This month’s column is about cirrhosis—the causes, how it develops, the symptoms and
consequences and issues about HCV treatment related to cirrhosis.
 
1.  What are the Causes of Cirrhosis?  

Cirrhosis is caused by many substances (alcohol), viruses (hepatitis B, C and D), and even by metabolic disorders (diabetes). Currently, the most common reason for liver transplantation in the United States is from complications from the hepatitis C virus.  Cirrhosis caused by hepatitis C is responsible for  more than 19,000 deaths every year.  Prior to the emergence of hepatitis C, the most common cause of cirrhosis was alcohol consumption. Fatty liver is also a common cause of cirrhosis, and it is expected to surpass the hepatitis C virus as the most common cause of cirrhosis and liver transplantation in the next two decades.

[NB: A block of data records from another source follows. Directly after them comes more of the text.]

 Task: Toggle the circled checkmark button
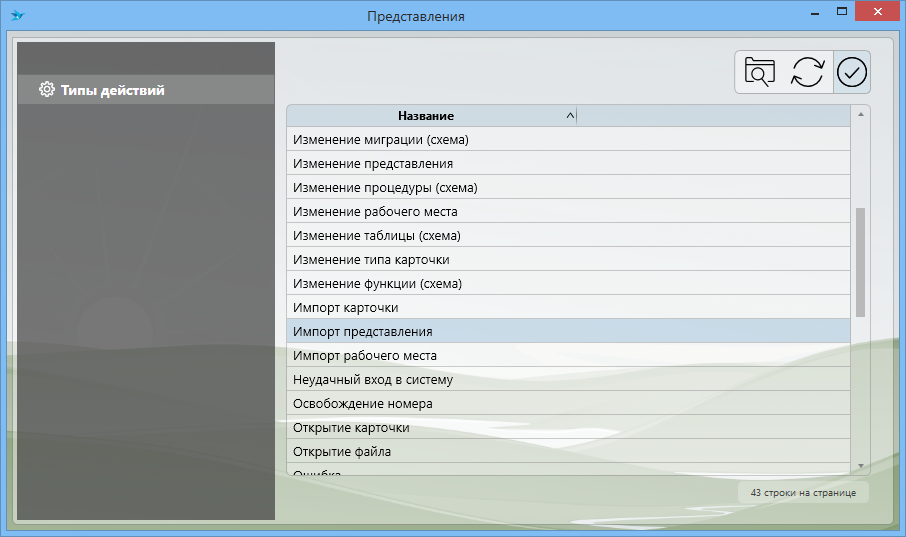[852, 73]
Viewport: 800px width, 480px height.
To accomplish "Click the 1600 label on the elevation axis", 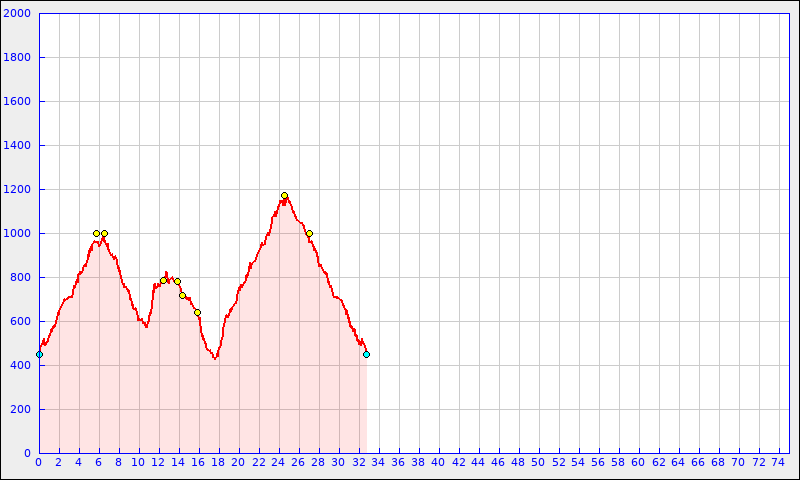I will pos(18,102).
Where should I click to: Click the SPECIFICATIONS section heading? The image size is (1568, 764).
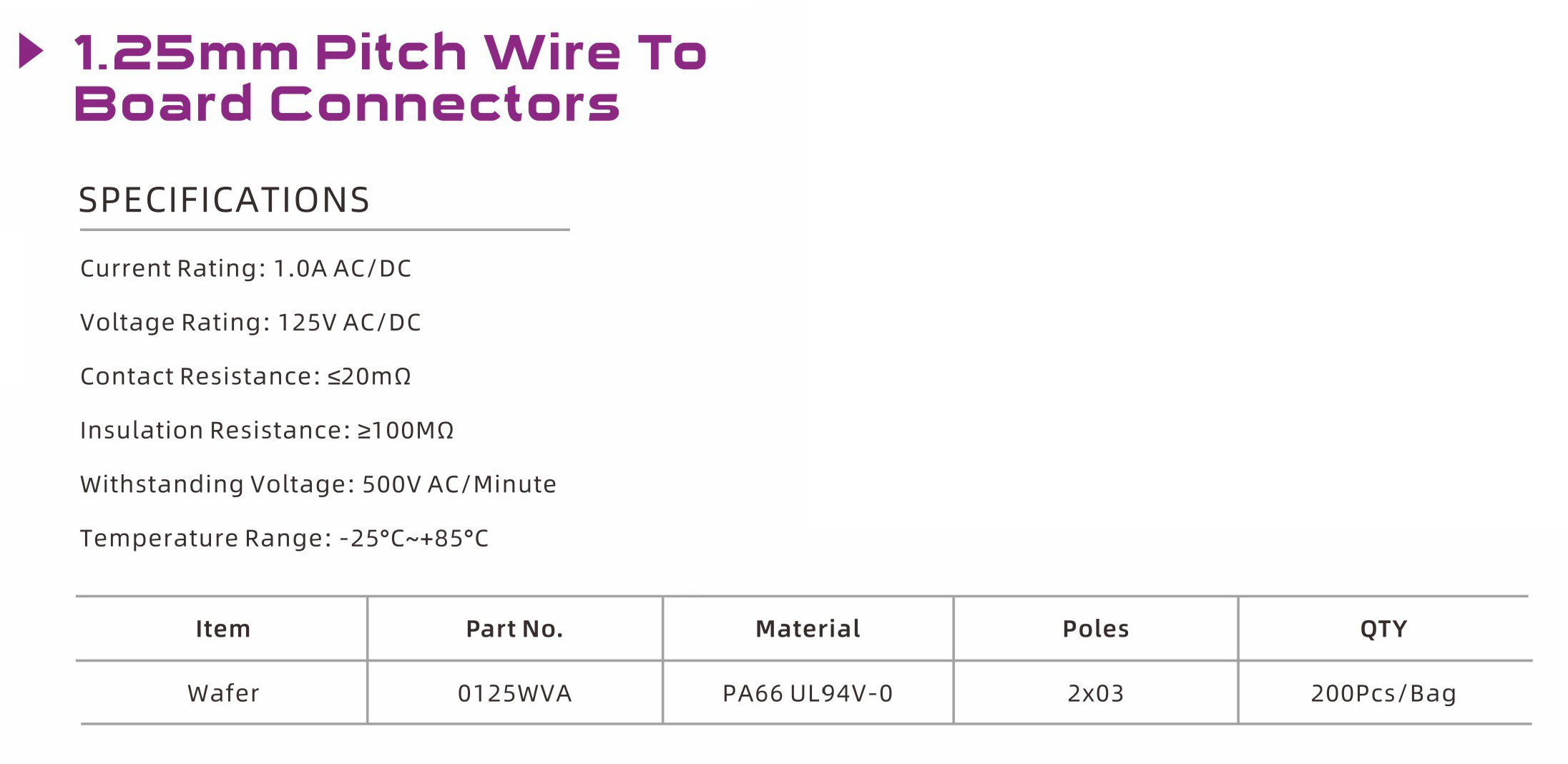point(224,200)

2.   How Does Cirrhosis Develop?

In the case of hepatitis C, the development of cirrhosis is a complex process of liver cells becoming damaged or destroyed by the hepatitis C virus.  Furthermore, the body’s immune system seeks out and identifies the hepatitis C virus (and the destroyed liver cell) as a foreign pathogen—attacks it and kills it.  As a result, scar tissue develops.  Usually, the liver can repair itself, but as the hepatitis C virus causes more and more damage, it overwhelms the body and the damage builds and builds.  As more scar tissue develops the damaged cells start to connect, and fibrosis develops. Over time, the scar tissue can be so extensive that it can interfere with the functioning of the liver.  This is called cirrhosis. Cirrhosis is classified into two types: compensated and decompensated. Compensated means that the liver is extensively scarred but can still perform most of its functions; decompensated means that the liver is extensively scarred and unable to perform many of the functions that keep the body healthy.  

3.  What are the Tests to Identify Cirrhosis?

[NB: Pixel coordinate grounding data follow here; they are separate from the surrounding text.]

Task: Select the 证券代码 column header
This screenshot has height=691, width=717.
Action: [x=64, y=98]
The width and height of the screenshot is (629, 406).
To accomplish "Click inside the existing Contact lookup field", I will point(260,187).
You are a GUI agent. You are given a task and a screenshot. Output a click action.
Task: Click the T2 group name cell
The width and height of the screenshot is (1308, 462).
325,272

There are many types of tests to find out if someone has cirrhosis.  In the past, the most common test was a liver biopsy.  The procedure requires a medical person to  insert a needle through the skin to extract a piece of liver tissue and examine it under a microscope.  The liver biopsy is still being used, but it is also being replaced by other procedures such as a Fibroscan (an imaging test), Fibrometer (combination of blood tests), and other blood tests to gauge the degree of liver damage.

There are many models used to grade and stage the degree of liver damage.  The most common is the Metavir. The Metavir has an inflammation and fibrosis scoring stage—in this article I am just listing the fibrosis stages:

• Stage F0 = no fibrosis
• Stage F1 = mild fibrosis
• Stage 2 = moderate fibrosis
• Stage 3 = bridging fibrosis
• Stage 4 = cirrhosis 

Note:  This is important to know because many insurance companies are using this system to approve or deny insurance for HCV treatment claims.

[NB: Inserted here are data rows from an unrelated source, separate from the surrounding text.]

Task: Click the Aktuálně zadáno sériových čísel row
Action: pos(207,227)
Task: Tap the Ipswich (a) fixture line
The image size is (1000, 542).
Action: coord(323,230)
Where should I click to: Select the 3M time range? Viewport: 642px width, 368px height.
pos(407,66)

4.  What are the Symptoms and Consequences of Cirrhosis? 

In the early stages of extensive scarring—called compensated cirrhosis—the symptoms may be similar to hepatitis C—fatigue, loss of appetite, muscle and joint pain, flu-like symptoms, nausea, indigestion, headaches and many other symptoms.  As cirrhosis develops and reaches the later stages—called decompensated cirrhosis—the symptoms become more pronounced and can become life-threatening.  In addition to the symptoms described above I have listed some of the more common serious conditions below:

• Portal Hypertension: blood cannot flow through the liver because of the extensive scarring. 
• Encephalopathy: the liver is not able to remove toxins such as ammonia, and the result is that these toxins invade the brain.  Symptoms include personality changes, and changes in sleep patterns (sleep reversal—awake all night, sleep all day).
• Ascites:  accumulation of fluids in the abdominal cavity.  
• Edema: accumulation of fluid in the extremities—usually in the feet and legs.  
• Coagulopathy: the liver is not able to produce clotting factors that stop the blood from bleeding.
• Male and Female Hormone Regulation:  the liver may not be able to regulate female and male hormones.
• Severe Itching: the impairment of bile flow that can cause severe and at times debilitating itching.
• Wasting Syndrome: the liver is not able to process nutrients so people can have severe muscle wasting and weight loss.  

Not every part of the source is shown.